Depth of water: the shallower the
depth the better.
• Note that solar heat can evaporate about 0.5 cm of water on a clear day in summer.
• By setting the initial charge at about 1.5 cm depth, virtually all of the salts remain in the solution, and can be flushed out by the refilling operation.
• Of course, if the basin is too shallow, it will dry out and salts will be deposited, which is not good.
Two general types of basins
• material that maintains its own shape and provides the
waterproof containment by itself / with the aid of a
surface material applied directly to it
• uses one set of materials (such as wood or brick) to
define the basin's shape; Into this is placed a second
material that easily conforms to the shape of the
structural materials and serves as a waterproof liner.
One alternative is ordinary aluminum coated with
silicone rubber. The durability of basins made with
this material increased into
the 10- to 15-year range. For the hundreds of stills
one company sold using this material, the coating
was all done by hand.
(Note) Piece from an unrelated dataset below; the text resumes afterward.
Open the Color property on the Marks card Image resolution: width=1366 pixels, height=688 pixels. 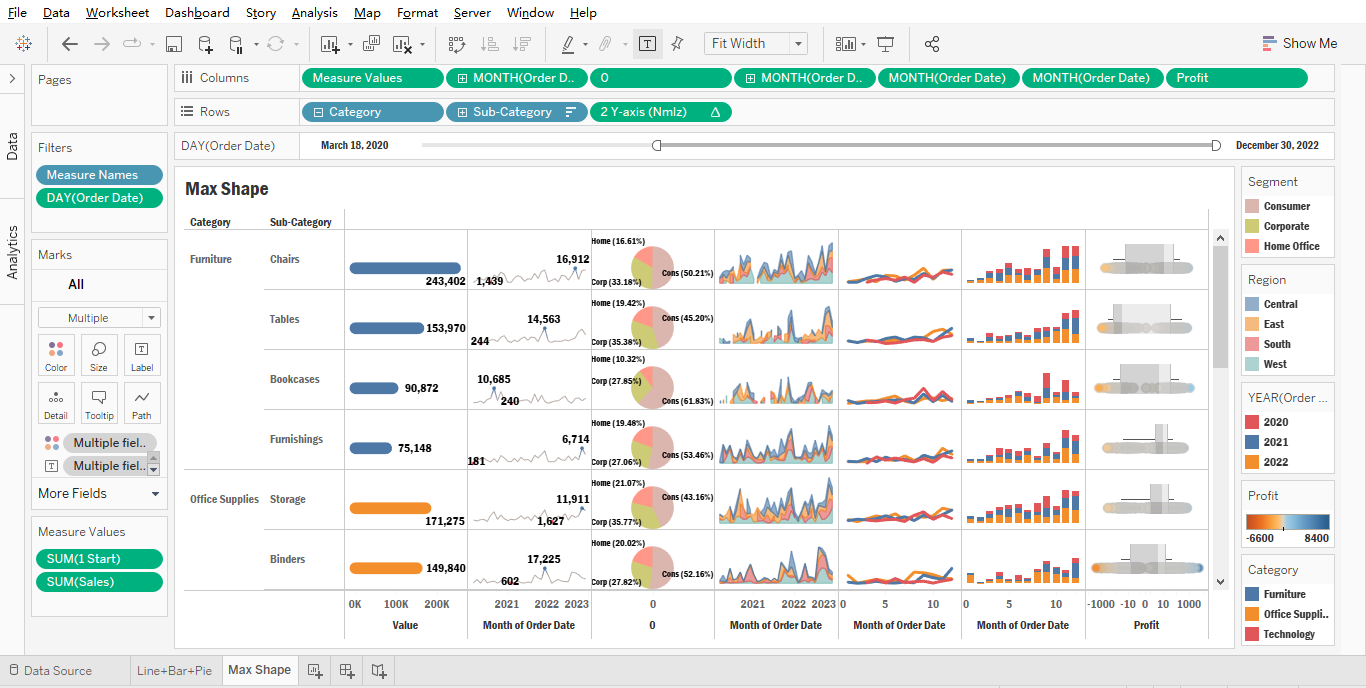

With
production roll coating equipment, the basin's
durability could probably be increased even more.
Glazing Cover is a critical component of any solar still.
It is mounted above the basin and must be able to transmit a
lot of light in the visible spectrum yet keep the heat generated
by that light from escaping the basin.
Exposure to ultraviolet radiation requires a material that can
withstand the degradation effects or that is inexpensive
enough to be replaced periodically.
Since it may encounter temperatures approaching 95
[degrees] Celsius , it must also be able to support its weight at
those temperatures and not undergo excessive expansion,
which could destroy the airtight seals.